Asked to react to Yeltsin's reminder that Russia was a nuclear power, Clinton said: "I haven't forgotten that. You know, I didn't think he'd forgotten America was a great power when he disagreed with what I did in Kosovo."
 
Yeltsin accused Clinton of trying to dictate to Russia, and said he and Jiang would never let that happen.
 
"I want to tell Clinton through you that he should not forget what kind of a world he lives in. No one person has and no one will dictate to the whole world how to live, how to labor, rest and so on," he said. "No and again no. A multipolar world - that is the basis for everything.
 
"That's what we've agreed on with Jiang Zemin, the president of the People's Republic of China. We will dictate, and not he alone."
 
Foreign Minister Igor Ivanov told reporters in Beijing that Jiang backed Moscow's aims in Chechnya.
 
Chinese Foreign Ministry spokeswoman Zhang Qiyue confirmed that China "understands and supports the efforts made by Russia in safeguarding national unity and territorial integrity.'' She said Russia "has tried to avoid civilian losses."
 
China too faces separatist threats, most seriously from Moslems in its remote western region of Xinjiang.

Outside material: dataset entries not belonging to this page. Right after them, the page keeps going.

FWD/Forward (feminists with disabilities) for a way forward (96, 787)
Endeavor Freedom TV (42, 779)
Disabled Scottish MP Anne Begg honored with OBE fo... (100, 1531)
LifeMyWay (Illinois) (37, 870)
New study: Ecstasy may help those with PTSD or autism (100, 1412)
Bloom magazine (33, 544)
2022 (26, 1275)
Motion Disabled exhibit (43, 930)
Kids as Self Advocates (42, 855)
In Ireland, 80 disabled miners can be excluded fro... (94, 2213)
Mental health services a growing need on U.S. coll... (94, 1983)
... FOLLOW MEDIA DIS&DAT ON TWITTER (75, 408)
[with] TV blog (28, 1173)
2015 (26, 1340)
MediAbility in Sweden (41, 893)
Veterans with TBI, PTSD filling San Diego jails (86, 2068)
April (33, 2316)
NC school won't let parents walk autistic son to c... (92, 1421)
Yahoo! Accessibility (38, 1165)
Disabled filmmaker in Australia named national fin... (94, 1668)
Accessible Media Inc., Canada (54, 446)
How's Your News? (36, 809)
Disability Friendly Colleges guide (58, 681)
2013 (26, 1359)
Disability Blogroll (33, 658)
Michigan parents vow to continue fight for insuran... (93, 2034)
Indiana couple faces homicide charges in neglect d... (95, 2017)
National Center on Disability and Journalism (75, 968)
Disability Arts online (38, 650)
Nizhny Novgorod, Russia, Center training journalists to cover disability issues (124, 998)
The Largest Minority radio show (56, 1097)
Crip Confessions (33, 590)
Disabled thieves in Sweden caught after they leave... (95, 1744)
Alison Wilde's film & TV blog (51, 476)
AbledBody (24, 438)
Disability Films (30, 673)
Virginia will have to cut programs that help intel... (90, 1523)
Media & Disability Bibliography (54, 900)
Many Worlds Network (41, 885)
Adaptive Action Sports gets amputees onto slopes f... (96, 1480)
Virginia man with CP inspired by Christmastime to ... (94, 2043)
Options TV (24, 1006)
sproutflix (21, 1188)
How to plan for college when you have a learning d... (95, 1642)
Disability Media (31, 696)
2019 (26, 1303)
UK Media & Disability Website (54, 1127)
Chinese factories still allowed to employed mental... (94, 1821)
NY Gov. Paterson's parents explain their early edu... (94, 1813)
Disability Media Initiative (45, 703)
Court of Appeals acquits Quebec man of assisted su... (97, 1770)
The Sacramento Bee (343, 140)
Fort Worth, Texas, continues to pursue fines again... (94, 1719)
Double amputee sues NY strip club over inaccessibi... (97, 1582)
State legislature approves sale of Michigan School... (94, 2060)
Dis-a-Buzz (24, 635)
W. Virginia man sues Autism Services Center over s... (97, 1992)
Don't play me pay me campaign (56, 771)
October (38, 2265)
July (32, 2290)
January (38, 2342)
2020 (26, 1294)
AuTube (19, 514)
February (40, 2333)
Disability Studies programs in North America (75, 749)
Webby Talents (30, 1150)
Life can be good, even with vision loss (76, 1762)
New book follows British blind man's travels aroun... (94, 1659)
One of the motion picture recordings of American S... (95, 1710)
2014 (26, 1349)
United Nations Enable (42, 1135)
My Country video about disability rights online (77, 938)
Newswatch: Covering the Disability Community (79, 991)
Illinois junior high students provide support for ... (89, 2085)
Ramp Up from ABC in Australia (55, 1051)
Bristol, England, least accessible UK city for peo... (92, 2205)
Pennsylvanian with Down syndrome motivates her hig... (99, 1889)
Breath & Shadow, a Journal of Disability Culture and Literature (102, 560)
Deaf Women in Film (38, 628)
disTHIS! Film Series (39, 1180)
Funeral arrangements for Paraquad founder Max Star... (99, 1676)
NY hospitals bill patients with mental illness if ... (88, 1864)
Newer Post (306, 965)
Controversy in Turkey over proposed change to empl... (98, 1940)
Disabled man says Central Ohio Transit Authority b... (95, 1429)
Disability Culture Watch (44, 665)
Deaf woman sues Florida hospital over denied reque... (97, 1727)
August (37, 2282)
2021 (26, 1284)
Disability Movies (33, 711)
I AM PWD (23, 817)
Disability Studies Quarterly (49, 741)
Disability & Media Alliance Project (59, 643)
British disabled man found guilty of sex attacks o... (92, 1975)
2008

It is adamantly opposed to international intervention that is not sanctioned by the UN Security Council.
 
"It's of particular importance for Russia, given its isolation in the international community over Chechnya, to brandish its good relations with China," a Western diplomat said.
 
Russia under Yeltsin has developed increasingly warm relations with China, even though Western diplomats say they are divided by deep-seated mistrust that would prevent them forging an anti-U.S. front.
 
On Thursday, Jiang and Yeltsin sipped what appeared to be white wine to toast the formal signing of agreements demarcating common borders that have been a source of friction for centuries.
 
"From this moment, we no longer have any border problems," Ivanov said.
 
Arriving in Beijing, Yeltsin looked pale. Arm-in-arm with his wife, Naina, he leaned heavily on the rails of the stairs while leaving his plane.
 
Jiang, who studied car production in Moscow 44 years ago, greeted Yeltsin in Russian, calling him an "old friend.''
 
Yeltsin's schedule this week was as provocative as it was busy. On Wednesday he triggered separatist rumblings from powerful Russian regional leaders by signing a unification treaty in Moscow with his Belarussian counterpart Alexander Lukashenko, which is ultimately designed to create a single Russian-Belarussian state.
 
The treaty was signed on the eighth anniversary of the breakup of the Soviet Union.